Quando Martin Puryear è stato selezionato per rappresentare gli Stati Uniti alla Biennale di Venezia del 2019, ad esempio, ha risposto con una serie di opere che lo scrittore del Washington Post Philip Kennicott ha definito "decisamente significative, senza specificare quale significato si intendesse". In altre parole, le sculture di Puryear erano un po' come racconti popolari: pieni di implicazioni, senza traccia di didattismo.

"Liberty/Libertà", il titolo della mostra al Padiglione degli Stati Uniti, annunciava un impegno schietto con la grande narrativa nazionale. Puryear ha realizzato sculture in materiali resistenti come legno e metallo che ricordano copricapi storici in dimensioni notevolmente ingrandite, implicando un pensiero attivo sul passato. Lo spettacolo presentava versioni scultoree sia del berretto frigio, adottato durante l'era rivoluzionaria, sia di un berretto militare della Guerra Civile. Aso Oke (2019), una fusione in bronzo di un reticolo di legno alto 7 piedi, ha preso il titolo da uno stile di tessitura yoruba e la sua forma da un tradizionale cappello da uomo dell'Africa occidentale, simile al berretto frigio, forse facendo riferimento a individui che erano portati in America contro la loro volontà. Al centro dello spazio c'era un'opera elegiaca chiamata A Column for Sally Hemings (2019), una graziosa forma simile ad un vestito in legno scanalato, con un grande ceppo che pendeva dalla sua parte superiore a volute come una testa chinata.

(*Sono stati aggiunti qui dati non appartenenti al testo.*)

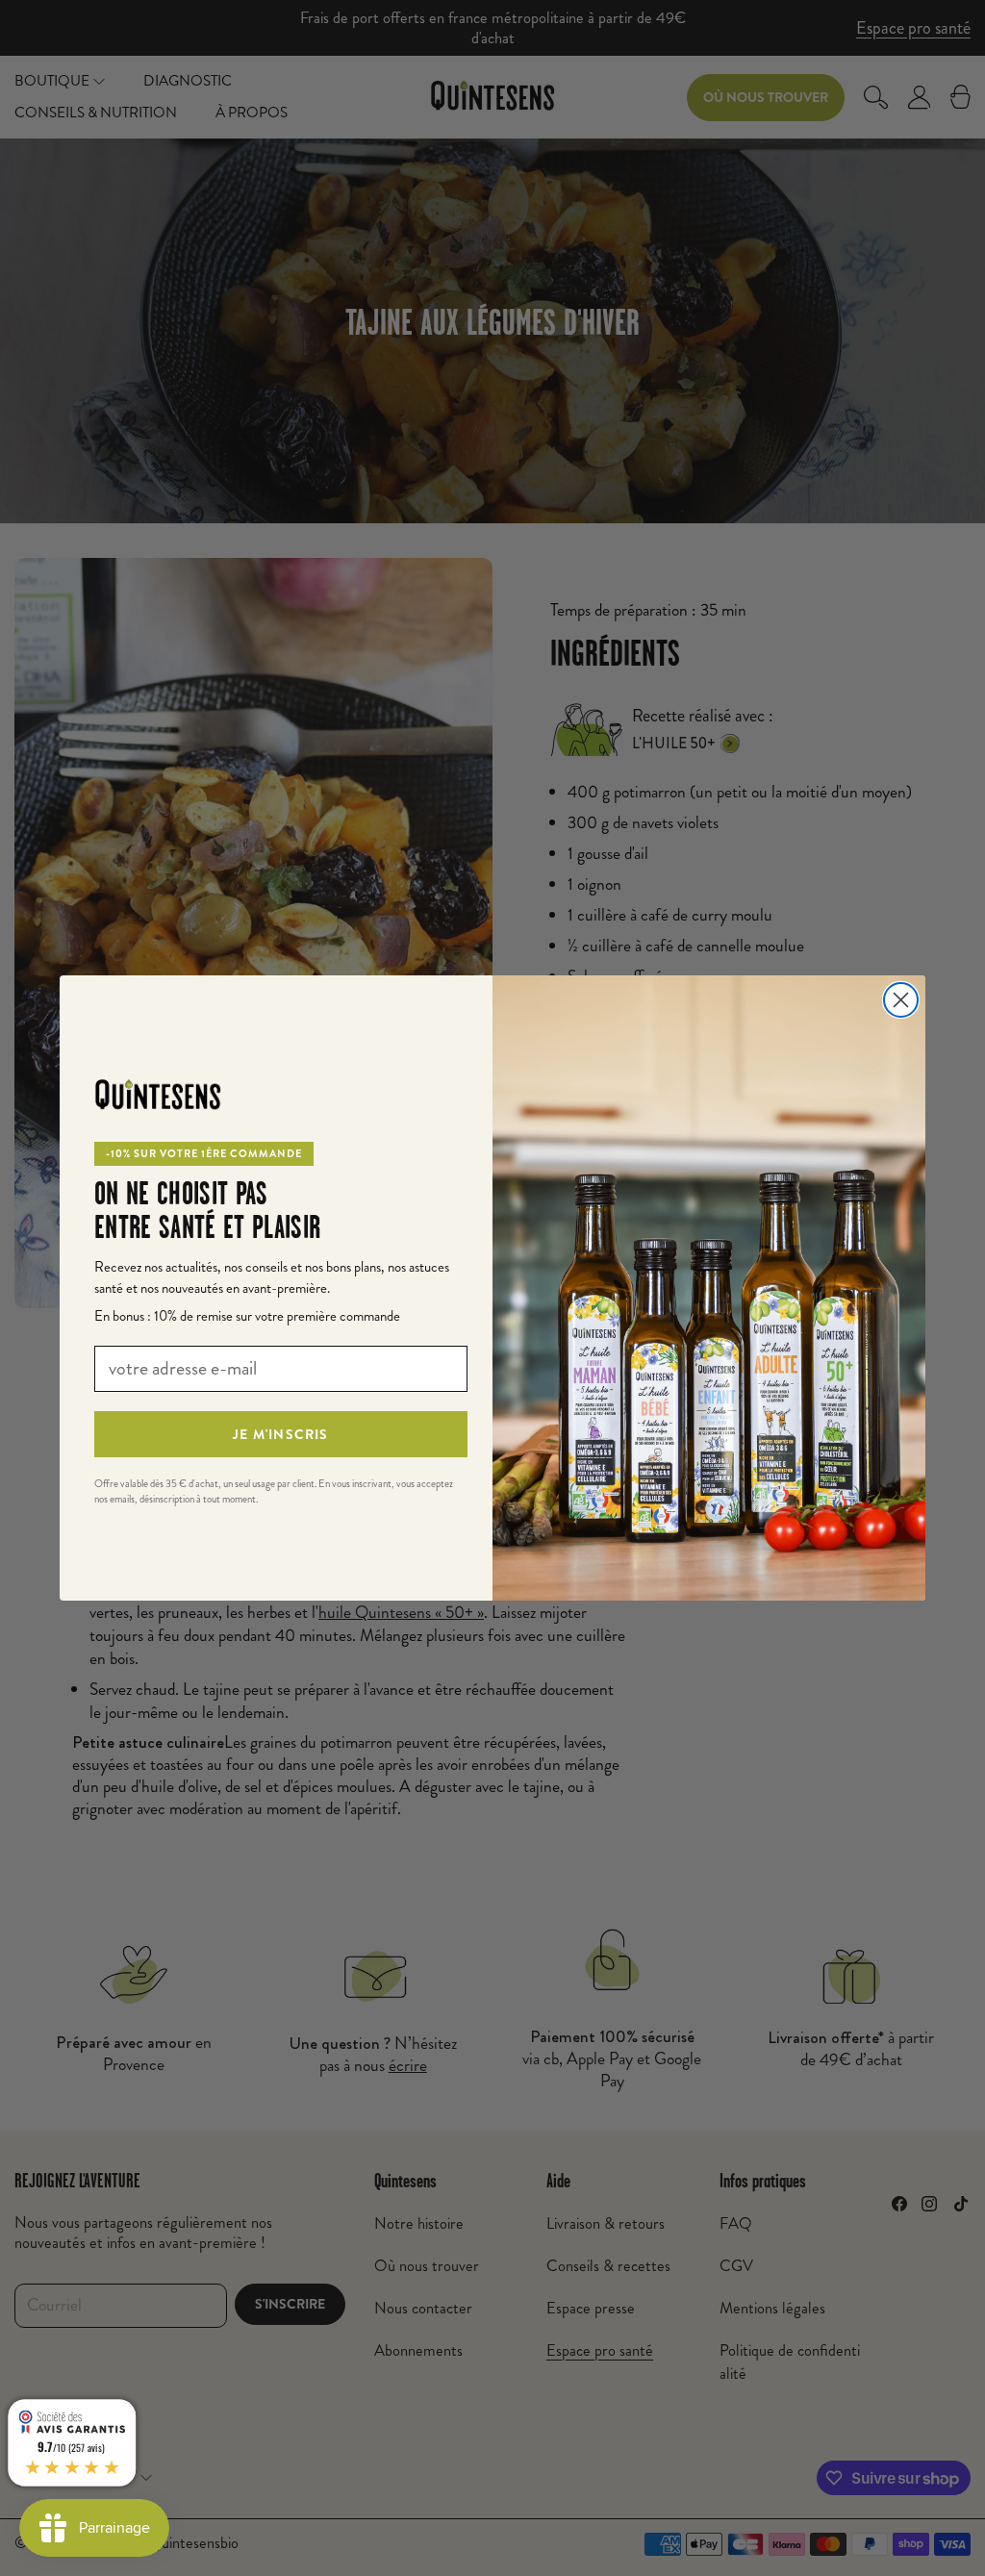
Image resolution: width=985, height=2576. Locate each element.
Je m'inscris (280, 1434)
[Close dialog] (901, 1000)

Sebbene Puryear abbia sempre suscitato un diffuso rispetto, Venezia ha fornito una sorta di ratifica. Questo artista veterano, impegnato nell'artigianato in tempi in cui era decisamente in disgrazia, occupa da tempo una posizione insolita tra i principali scultori. La tendenza prevalente nella disciplina, in particolare a partire dalla svolta concettuale della fine degli anni ’60, è stata quella di fare affidamento su oggetti trovati o sulla fabbricazione esternalizzata, che sfuggono entrambi efficacemente alle sfide dell’abilità manuale della produzione indipendente e basata sullo studio.

Questo non vuol dire che l’outsourcing sia incompatibile con l’artigianato ai massimi livelli, come ha chiarito il recente sondaggio condotto da Charles Ray in quattro sedi, caratterizzato da un gioco ironicamente sofisticato con materiali, temi e scala. Tuttavia, l’idea che uno scultore possa impiegare anni a padroneggiare una tecnica tradizionale, e ancor meno a posizionarla al centro di una pratica artistica, è stata a lungo considerata eccentrica, campanilistica e persino reazionaria.